La urgencia que antecede a la puesta en escena es un ritual que hasta el día de hoy me fascina. Los minutos previos, el nerviosismo histérico, el cambio de las personalidades y del vestuario, los olvidos, los alegatos, los silencios porfiados de los que entran en situación. Las abluciones de Sergio Rodríguez, tratando de sacarse el olor a aguardiente. Meche. Sí, Meche. Aún estaba con nosotros.
La obra anduvo fenomenal y la ovación no se hizo esperar. Dos veces salió la humilde comparsa a recibir el aplauso sincero de esta gente que jamás había presenciado una pieza teatral. Dos veces. El olor a naftalina de los trajes se mimetizaba perfecto con las burdas colonias de las mujeres, con el aroma a cuero viejo de los asientos, con el lejano olor a eucaliptus que venía de la rivera del río. El olor a eucaliptus aún me trae el recuerdo de esa noche.
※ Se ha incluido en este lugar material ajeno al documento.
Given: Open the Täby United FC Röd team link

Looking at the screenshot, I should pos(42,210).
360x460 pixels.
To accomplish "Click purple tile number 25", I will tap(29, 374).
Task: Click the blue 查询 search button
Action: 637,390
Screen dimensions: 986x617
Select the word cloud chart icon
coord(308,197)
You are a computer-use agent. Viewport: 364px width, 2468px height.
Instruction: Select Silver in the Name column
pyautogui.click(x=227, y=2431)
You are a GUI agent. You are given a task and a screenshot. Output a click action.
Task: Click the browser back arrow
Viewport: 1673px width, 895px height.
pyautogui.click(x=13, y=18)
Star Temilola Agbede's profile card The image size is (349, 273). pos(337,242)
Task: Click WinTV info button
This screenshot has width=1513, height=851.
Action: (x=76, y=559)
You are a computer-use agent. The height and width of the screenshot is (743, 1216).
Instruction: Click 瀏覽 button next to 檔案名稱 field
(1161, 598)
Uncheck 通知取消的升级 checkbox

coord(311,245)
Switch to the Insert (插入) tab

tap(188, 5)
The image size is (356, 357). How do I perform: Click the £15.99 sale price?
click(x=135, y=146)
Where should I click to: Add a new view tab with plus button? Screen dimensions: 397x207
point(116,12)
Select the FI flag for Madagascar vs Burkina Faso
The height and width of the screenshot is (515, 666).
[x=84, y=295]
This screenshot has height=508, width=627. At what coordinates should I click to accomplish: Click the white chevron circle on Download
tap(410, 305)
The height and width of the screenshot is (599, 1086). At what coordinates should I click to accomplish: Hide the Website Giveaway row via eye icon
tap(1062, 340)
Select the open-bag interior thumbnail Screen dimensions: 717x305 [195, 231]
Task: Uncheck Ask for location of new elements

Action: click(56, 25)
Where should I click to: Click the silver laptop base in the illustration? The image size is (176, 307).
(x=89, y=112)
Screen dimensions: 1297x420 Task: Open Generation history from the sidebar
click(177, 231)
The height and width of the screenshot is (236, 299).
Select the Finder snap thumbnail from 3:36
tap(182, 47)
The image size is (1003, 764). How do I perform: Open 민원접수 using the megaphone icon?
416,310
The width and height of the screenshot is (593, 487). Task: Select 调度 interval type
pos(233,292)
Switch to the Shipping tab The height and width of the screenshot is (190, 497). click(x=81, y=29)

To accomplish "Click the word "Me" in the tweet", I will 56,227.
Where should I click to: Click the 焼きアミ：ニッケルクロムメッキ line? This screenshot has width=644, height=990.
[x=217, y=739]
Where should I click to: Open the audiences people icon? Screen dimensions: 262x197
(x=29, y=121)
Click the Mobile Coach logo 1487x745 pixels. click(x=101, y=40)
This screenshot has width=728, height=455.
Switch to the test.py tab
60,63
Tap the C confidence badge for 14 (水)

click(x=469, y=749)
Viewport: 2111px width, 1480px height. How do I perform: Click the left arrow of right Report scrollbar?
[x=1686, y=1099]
Los disparos se escucharon como uno solo. Por segundos infinitos no hubo más ruido en el ambiente. Sólo un olor a eucaliptus y luego, Dios, luego, ese terrible alarido. El hombrón tan recio, de cabellos color cobre lloraba como un niño, apretujando el cuerpo de la mujer que, sonriente, le tomó la mano durante toda la función. Los recordaba claramente, porque irradiaban felicidad. Ella estaba tirada en la calle, muerta. Nadie se explicaba por qué.
Guardamos nuestros bártulos y comimos algo en silencio, mientras las calles se fueron vaciando y se llenaron de silencio. Lamentamos los acontecimientos y lentamente, nos fuimos retirando. Regresé detrás del escenario a buscar mis notas y a empacar el vestuario. La noche estaba muy fría. Aún tenía en mis oídos los gritos y el llanto del pobre hombre. Miré por la rendija de la puerta del único camerino del teatro y pude ver a la Madame fumando un cigarrillo, discutiendo con aquel hombre de abrigo negro, que apoyaba contra su pierna una carabina.
Al día siguiente, abandonamos el pueblo. Antes, salí a dar la última vuelta. La mujer que vendía verduras al lado de la glorieta comentaba que habían encontrado el cuerpo sin vida de un joven extranjero, con una escopeta a su lado, en la rivera del río. Era el chico que trajimos en la caravana. El que se bajó antes de llegar al puente. Estaba segura. Me topé con Madame Edith en la esquina. Venía del hospital de las monjitas. Me miró con odio y acercó su dedo huesudo a la boca, en esa señal de silencio tan macabra, que a todos nos daba miedo.